I'm trying to add ephaptic connections to a ~100 neuron network. I'd like to have one group of them produce a net output, and have the other group "see" it. Unfortunately, the network is a parallel context version, and I'm not sure how to even start. I do not need very sophisticated devices here, just a way of collecting the outputs of that group and then multiplying it by some parameter as an input current. I would be happy with a very arbitrary measure.

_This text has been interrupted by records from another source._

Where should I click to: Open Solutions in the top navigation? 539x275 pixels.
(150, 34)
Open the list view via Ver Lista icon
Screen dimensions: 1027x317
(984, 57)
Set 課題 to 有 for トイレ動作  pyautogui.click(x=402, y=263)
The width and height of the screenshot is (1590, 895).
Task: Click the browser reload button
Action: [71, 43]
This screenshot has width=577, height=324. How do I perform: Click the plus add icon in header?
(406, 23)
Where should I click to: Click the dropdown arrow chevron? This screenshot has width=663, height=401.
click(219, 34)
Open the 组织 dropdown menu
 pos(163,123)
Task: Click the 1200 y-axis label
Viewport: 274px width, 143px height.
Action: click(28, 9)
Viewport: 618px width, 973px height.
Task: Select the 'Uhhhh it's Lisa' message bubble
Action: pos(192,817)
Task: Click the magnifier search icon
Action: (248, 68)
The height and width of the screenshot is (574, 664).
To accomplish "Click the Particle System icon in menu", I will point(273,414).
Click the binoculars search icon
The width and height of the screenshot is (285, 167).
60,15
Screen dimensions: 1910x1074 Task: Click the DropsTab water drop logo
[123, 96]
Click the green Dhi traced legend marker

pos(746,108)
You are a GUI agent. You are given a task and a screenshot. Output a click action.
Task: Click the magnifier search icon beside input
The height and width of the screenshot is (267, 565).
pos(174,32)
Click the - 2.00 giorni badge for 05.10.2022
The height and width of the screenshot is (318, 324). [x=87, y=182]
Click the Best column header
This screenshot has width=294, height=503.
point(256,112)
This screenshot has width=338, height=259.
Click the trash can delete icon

I have thought of 2 ways. One is to piggyback onto my working parallelstyle gap junctions. The problems there are 1) they introduce conductance to the cells and I can see a big difference when the conductances are highnot a great model of ephaptic connections, and 2) I would need N^2 connection statements. The gap junctions use the halfgap.mod in the following style, connecting reciprocally to each cell.
pnm.pc.target_var(&g.vgap, $3)
pnm.pc.source_var(&v(.5), $4)
If there is a clever way to fool this mechanism into injecting current without changing conductance, I'd be happy with it.
The other way is that perhaps it can be done with a direct injected current into each cell, that takes as a factor the summed currents of all cells (which I am already recording and writing anyway). This would clearly be better, though I'm not sure exactly how to "collect" all the cells' data at each time step in pnm.pc.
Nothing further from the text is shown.